» **WRITTEN INSTRUCTION**
Continue the passage from the battery specification below, starting after its last sentence.

» **SELECTED PASSAGE**
Some preferred embodiments of the technology disclosed herein will be described below with reference to the drawings. Note that matters other than those specifically mentioned in this specification that are necessary for implementing this disclosure (for example, the general configuration and manufacturing process of a battery that does not characterize this disclosure) can be understood as design matters for a person skilled in the art based on the conventional technology in the field. This disclosure can be implemented based on the contents disclosed in this specification and the technical common sense in the field. In addition, the following explanation is not intended to limit the technology disclosed here to the following embodiments. Note that the notation "A to B" indicating a range in this specification includes the meaning of A or more and B or less, as well as the meaning of more than A and less than B.

In this specification, the term "battery" refers to any power storage device capable of extracting electrical energy, and is a concept that includes primary batteries and secondary batteries. In addition, in this specification, the term "secondary battery" refers to any power storage device capable of repeated charging and discharging, and is a concept that includes so-called storage batteries (chemical batteries) such as lithium-ion secondary batteries and nickel-metal hydride batteries, and capacitors (physical batteries) such as electric double-layer capacitors.

» **AVAILABLE DATA**
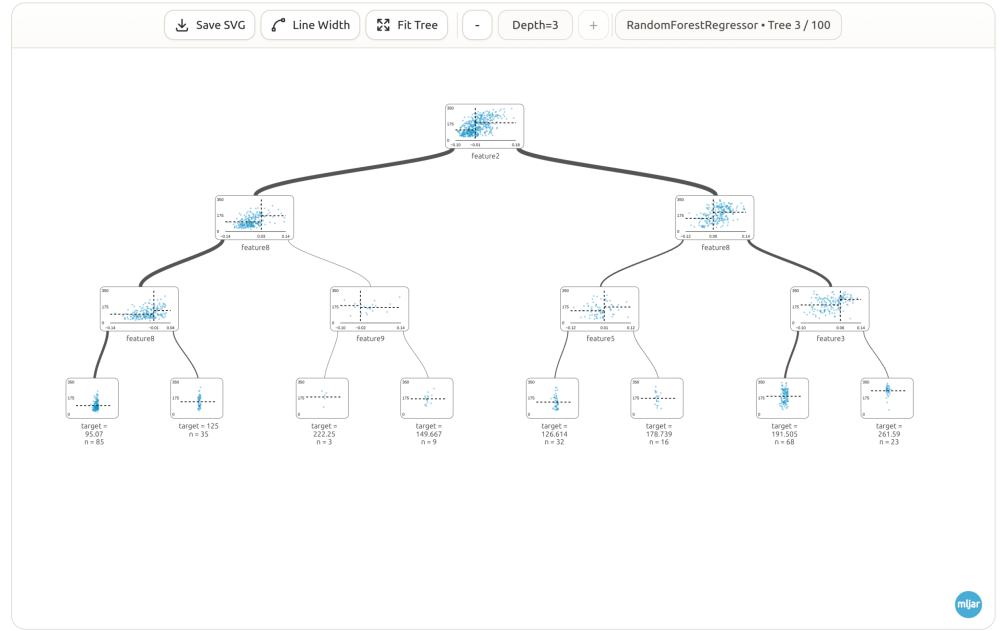The width and height of the screenshot is (1000, 631).
Task: Click the Depth=3 indicator
Action: pyautogui.click(x=535, y=25)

» **RESULT OF THE EXERCISE**
<Battery configuration>
Fig. 1 is a perspective view of the battery 100. Fig. 2 is a schematic longitudinal sectional view taken along line II-II in Fig. 1. In the following description, the symbols L, R, F, Rr, U, and D in the drawings represent left, right, front, rear, top, and bottom, and the symbols X, Y, and Z in the drawings represent the short side direction, long side direction perpendicular to the short side direction, and up-down direction of the battery 100, respectively. However, these directions are merely for the convenience of description, and do not limit the installation form of the battery 100 in any way.

As shown in FIG. 2, the battery 100 includes a battery case 10, an electrode assembly 20, a positive electrode terminal 30, a negative electrode terminal 40, a positive electrode current collector 50, a negative electrode current collector 60, and a nonaqueous electrolyte (not shown). Here, the battery 100 is a lithium ion secondary battery.

The battery case 10 is a housing that contains the electrode assembly 20 and the nonaqueous electrolyte. Here, the battery case 10 has a flat, bottomed rectangular parallelepiped (rectangular) outer shape. However, the battery case 10 may be cylindrical or bag-shaped. The material of the battery case 10 may be the same as that used conventionally, and is not particularly limited. The battery case 10 is preferably made of metal, and more preferably made of, for example, aluminum, aluminum alloy, iron, iron alloy, etc. The battery case 10 may be an aluminum laminate film having a metal layer containing aluminum and a fusion layer containing resin. As shown in FIG. 2, the battery case 10 includes an exterior body 12 having an opening 12h and a sealing plate (lid body) 14 that seals the opening 12h. As in this embodiment, the battery case 10 preferably includes an exterior body 12 having an opening 12h and a sealing plate 14 that seals the opening 12h.

As shown in FIG. 1, the exterior body 12 includes a bottom wall 12a, a pair of long side walls 12b extending from the bottom wall 12a and facing each other, and a pair of short side walls 12c extending from the bottom wall 12a and facing each other. The bottom wall 12a is substantially rectangular. The bottom wall 12a faces the opening 12h. The area of the short side wall 12c is smaller than the area of the long side wall 12b. The sealing plate 14 is attached to the exterior body 12 so as to close the opening 12h of the exterior body 12. The sealing plate 14 faces the bottom wall 12a of the exterior body 12. The sealing plate 14 is substantially rectangular in plan view. The battery case 10 is integrated by joining (e.g., welding) the sealing plate 14 to the periphery of the opening 12h of the exterior body 12. The battery case 10 is hermetically sealed (sealed).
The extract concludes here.